A non-biological parent with whom the child lives after separation can apply for child support payments from the biological parent through the Child Support Agency. But if the child lives with the biological parent, it would seem the non biological parent can’t be ordered to pay Child Support by the Agency because they aren’t considered to be a ‘parent’ legally (nor are they liable for child maintenance under the Family Law Act).
There are technical differences between the law in WA and elsewhere in Australia that may mean these cases don’t directly apply. Get Legal advice
- Child maintenance
Under the WA Family Court Act, where the Child Support Act (Cth) doesn’t otherwise apply, the “parents” of a child may be required to pay child maintenance. This legislation is untested.
- Civil courts
It may also be possible for both donors and non-biological parents to sue (or be sued as) a person who agrees to financially support a child before it is born, but then backs away from this agreement. In a 1995 case the NSW Supreme Court said that because the non-biological mother agreed to support the children, was involved in the act of conception and was a parent to the children, she must continue to support them even though the mothers had split up.
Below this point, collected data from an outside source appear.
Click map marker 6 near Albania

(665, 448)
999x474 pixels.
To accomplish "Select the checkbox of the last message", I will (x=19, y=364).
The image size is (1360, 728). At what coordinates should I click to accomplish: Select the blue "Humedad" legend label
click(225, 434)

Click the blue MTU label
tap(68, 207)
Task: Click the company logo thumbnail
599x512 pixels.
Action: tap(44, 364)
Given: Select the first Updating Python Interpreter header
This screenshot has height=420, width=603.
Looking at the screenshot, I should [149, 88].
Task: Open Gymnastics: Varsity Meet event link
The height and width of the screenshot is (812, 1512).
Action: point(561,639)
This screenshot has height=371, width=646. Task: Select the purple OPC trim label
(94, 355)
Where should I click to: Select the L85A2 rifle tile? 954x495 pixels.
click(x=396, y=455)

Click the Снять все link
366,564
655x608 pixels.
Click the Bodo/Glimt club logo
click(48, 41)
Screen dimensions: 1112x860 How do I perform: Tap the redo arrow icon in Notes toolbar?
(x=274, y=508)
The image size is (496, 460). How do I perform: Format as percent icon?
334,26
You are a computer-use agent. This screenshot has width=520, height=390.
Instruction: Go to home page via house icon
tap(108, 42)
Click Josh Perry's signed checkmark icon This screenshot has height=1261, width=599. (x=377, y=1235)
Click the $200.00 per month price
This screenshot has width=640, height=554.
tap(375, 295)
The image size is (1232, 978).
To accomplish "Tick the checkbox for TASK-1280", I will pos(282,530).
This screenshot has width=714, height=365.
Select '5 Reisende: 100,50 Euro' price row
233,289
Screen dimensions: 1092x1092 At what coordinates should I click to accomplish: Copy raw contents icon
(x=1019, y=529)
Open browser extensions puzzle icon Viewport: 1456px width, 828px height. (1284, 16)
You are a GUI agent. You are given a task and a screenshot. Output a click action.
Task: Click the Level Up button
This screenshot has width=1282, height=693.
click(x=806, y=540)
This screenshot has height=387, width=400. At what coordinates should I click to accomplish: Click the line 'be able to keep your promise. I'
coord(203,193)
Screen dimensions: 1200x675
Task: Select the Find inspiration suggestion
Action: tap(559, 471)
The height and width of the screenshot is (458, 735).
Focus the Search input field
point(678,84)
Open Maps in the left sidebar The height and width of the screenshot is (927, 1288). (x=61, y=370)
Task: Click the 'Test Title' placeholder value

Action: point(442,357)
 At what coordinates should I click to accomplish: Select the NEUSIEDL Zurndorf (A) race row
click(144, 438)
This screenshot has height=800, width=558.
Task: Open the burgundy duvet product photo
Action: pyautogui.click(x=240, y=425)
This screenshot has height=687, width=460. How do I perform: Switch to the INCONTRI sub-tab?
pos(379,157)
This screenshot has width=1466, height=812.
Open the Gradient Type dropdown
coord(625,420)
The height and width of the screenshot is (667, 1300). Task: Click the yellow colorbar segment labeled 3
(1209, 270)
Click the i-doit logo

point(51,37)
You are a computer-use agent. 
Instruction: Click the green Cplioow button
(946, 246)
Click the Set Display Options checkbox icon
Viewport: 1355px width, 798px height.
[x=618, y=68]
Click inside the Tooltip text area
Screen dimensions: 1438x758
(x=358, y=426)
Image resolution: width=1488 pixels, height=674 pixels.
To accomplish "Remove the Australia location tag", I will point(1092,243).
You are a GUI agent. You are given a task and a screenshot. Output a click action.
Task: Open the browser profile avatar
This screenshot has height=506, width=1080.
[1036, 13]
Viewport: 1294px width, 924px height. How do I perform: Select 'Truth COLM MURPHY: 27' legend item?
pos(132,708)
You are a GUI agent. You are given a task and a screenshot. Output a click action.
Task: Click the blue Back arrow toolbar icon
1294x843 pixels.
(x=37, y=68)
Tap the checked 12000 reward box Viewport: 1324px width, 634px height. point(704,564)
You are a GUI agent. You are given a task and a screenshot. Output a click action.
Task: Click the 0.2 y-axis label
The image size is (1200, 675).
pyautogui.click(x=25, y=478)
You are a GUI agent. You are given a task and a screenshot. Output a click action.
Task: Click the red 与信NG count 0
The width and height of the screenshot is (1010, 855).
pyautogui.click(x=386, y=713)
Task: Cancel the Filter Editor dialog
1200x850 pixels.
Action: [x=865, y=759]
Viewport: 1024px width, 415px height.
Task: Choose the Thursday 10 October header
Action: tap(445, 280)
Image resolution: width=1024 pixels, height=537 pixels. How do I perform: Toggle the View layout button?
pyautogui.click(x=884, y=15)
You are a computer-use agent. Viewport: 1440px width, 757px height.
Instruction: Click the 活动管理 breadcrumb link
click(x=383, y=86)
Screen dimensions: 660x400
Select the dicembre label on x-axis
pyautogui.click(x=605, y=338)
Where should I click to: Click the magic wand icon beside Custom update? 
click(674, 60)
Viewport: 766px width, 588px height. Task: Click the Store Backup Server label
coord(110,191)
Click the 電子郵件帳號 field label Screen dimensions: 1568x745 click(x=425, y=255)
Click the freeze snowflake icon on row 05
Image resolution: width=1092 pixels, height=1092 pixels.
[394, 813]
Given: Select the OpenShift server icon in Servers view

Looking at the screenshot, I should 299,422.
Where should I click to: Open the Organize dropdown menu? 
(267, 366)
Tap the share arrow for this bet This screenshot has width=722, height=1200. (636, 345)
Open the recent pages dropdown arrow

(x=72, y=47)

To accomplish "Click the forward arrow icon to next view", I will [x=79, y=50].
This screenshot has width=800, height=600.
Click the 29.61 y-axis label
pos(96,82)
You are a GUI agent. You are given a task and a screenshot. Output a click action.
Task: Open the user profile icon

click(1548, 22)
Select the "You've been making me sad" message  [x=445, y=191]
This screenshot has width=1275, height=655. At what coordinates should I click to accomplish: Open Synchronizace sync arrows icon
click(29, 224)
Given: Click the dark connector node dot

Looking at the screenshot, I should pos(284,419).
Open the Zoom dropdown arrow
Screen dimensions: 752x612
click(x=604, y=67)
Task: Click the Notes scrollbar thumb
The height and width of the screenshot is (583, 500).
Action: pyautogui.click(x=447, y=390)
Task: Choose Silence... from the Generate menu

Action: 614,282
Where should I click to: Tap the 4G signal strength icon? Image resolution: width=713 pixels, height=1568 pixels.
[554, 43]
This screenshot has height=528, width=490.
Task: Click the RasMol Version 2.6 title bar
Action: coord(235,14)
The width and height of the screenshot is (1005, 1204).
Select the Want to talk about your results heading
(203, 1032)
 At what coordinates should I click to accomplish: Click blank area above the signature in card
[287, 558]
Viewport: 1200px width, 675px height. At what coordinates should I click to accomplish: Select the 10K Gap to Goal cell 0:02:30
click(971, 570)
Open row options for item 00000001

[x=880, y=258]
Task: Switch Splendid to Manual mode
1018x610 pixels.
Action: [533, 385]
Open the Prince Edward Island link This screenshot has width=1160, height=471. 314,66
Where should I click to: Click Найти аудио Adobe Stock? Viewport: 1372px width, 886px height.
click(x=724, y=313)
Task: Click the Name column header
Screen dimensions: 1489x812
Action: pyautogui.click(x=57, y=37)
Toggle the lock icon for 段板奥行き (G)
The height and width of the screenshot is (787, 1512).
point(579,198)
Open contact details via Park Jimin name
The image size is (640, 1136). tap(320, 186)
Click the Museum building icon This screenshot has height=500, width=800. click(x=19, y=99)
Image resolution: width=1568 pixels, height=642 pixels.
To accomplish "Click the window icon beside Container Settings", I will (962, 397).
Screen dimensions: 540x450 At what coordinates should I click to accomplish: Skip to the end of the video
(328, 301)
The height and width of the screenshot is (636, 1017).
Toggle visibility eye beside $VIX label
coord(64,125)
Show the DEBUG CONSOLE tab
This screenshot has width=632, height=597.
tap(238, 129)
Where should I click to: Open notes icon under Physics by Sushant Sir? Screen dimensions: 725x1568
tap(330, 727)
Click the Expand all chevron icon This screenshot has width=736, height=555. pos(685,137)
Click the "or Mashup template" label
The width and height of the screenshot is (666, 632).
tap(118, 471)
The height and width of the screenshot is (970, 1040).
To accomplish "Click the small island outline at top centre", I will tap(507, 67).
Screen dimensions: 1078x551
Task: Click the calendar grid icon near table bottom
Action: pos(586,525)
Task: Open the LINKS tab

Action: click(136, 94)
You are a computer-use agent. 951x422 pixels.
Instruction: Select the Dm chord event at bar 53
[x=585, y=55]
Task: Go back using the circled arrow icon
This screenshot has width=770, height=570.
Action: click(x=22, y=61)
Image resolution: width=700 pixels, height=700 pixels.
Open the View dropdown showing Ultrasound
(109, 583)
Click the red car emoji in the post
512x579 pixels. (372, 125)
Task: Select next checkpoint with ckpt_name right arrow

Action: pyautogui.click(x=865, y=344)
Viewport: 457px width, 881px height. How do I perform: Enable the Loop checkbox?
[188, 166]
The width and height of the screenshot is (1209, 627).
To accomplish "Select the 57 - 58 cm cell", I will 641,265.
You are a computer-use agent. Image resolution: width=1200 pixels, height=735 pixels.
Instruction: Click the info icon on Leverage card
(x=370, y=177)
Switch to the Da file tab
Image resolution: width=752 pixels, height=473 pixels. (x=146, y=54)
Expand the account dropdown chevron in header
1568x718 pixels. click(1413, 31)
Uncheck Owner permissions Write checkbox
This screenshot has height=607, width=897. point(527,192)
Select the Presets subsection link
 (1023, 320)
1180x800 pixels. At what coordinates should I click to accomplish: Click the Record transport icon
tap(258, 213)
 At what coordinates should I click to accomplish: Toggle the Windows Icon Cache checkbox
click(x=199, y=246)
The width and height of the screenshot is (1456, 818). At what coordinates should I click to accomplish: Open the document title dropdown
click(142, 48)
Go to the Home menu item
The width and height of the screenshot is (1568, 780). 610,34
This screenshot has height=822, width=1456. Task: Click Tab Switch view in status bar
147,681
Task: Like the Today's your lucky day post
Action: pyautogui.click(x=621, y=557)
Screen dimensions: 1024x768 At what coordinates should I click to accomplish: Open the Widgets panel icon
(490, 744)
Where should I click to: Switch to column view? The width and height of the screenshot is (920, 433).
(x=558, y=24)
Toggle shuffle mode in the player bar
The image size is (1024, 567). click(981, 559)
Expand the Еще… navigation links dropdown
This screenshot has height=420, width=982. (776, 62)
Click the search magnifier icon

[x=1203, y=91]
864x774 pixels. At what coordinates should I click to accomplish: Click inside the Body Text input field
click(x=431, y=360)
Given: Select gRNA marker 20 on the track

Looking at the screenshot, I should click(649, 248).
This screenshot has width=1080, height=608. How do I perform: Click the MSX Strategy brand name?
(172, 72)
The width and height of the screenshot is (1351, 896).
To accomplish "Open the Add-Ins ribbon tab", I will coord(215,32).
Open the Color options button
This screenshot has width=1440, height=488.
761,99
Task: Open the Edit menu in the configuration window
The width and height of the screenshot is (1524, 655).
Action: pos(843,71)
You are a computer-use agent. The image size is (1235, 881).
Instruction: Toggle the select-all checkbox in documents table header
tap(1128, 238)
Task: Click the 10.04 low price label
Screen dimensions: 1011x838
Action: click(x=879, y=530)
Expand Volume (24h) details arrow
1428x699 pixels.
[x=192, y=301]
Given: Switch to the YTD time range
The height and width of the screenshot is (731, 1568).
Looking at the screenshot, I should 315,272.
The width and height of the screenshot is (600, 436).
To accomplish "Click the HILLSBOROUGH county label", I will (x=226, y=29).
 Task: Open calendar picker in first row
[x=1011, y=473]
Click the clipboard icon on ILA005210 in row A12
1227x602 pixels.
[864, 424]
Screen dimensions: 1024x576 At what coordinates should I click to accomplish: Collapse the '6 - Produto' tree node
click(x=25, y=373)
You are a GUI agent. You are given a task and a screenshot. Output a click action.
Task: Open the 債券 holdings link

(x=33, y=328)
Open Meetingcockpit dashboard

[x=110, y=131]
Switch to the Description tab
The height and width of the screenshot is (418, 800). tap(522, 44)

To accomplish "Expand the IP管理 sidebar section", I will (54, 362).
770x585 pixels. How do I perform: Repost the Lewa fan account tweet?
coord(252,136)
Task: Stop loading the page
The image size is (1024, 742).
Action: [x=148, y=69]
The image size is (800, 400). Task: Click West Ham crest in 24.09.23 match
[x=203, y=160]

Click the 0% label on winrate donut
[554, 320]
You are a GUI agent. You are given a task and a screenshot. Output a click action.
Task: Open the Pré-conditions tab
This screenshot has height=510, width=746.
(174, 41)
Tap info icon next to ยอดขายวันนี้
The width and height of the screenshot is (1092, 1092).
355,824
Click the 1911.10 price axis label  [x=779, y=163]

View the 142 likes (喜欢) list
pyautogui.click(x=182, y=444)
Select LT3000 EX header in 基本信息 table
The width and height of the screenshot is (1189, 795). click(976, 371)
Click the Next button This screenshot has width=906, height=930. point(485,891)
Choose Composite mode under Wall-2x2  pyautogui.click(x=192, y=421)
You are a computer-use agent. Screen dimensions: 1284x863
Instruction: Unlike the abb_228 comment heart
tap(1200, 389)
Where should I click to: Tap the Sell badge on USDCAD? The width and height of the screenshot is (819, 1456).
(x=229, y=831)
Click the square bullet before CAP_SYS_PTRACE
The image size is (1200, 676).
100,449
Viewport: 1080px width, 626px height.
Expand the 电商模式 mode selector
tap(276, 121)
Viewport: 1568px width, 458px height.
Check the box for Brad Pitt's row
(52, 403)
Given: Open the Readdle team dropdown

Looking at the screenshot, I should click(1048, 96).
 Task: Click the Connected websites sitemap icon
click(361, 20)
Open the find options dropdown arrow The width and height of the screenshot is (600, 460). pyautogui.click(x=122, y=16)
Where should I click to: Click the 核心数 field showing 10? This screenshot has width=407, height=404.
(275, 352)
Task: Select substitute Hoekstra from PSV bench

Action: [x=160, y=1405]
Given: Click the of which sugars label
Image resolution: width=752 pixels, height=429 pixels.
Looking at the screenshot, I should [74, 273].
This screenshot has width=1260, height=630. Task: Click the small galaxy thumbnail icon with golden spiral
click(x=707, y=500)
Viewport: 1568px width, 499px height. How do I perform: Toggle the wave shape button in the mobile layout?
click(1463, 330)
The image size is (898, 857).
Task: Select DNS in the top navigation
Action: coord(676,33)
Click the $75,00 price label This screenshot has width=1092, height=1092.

In this case it was significant that the non-biological mother had the financial capacity to do so.
This is an expensive option, and has not been tested in the Supreme Court of Western Australia.
Court Orders - Parenting
There are four types of parenting order:
- Residence order – who the child will live with.
- Contact order – what contact the child will have with a parent or other significant person.
- Specific issues order – any other aspect of day-to-day or long-term parental responsibility, e.g. religion, medical treatment, education, extra-curricular activities.
- Child Maintenance order – an order deciding how much money a parent must pay the main carer for supporting a child.
Who can apply for a parenting order?
An application can be made by a child’s parents, or anyone ‘concerned with the care, welfare and development of the child’. This can include the mother’s partner, or a known sperm donor.
How the court makes its decision
The court’s decision is based on ‘the best interests of the child’. The factors a court must consider include:
- the child’s relationship with each parent and any other significant adult (e.g. who has been the primary carer?),
- the capacity of each parent to provide for the financial, emotional and intellectual needs of the child,
- any family violence affecting the child,
- significant cultural issues – including the need to maintain ties with a child’s cultural heritage;
- the current living arrangements and likely effect on the child of a change,
- the child’s wishes – depending on their maturity.
Given the diversity of families that might be created through artificial insemination and that the law is so new outcomes are difficult to predict.
Relevance of parent’s sexual orientation
A parent’s sexual orientation is not relevant unless the court believes in the particular case that it will affect the best interests of the child. The court is more concerned about who the primary carer has been and what the child’s relationship with each parent has been. However, judges vary and sometimes the sexual orientation of a parent becomes a factor. If your sexual orientation becomes an issue in the Family Court, you should get advice about how to present evidence to the Court about it.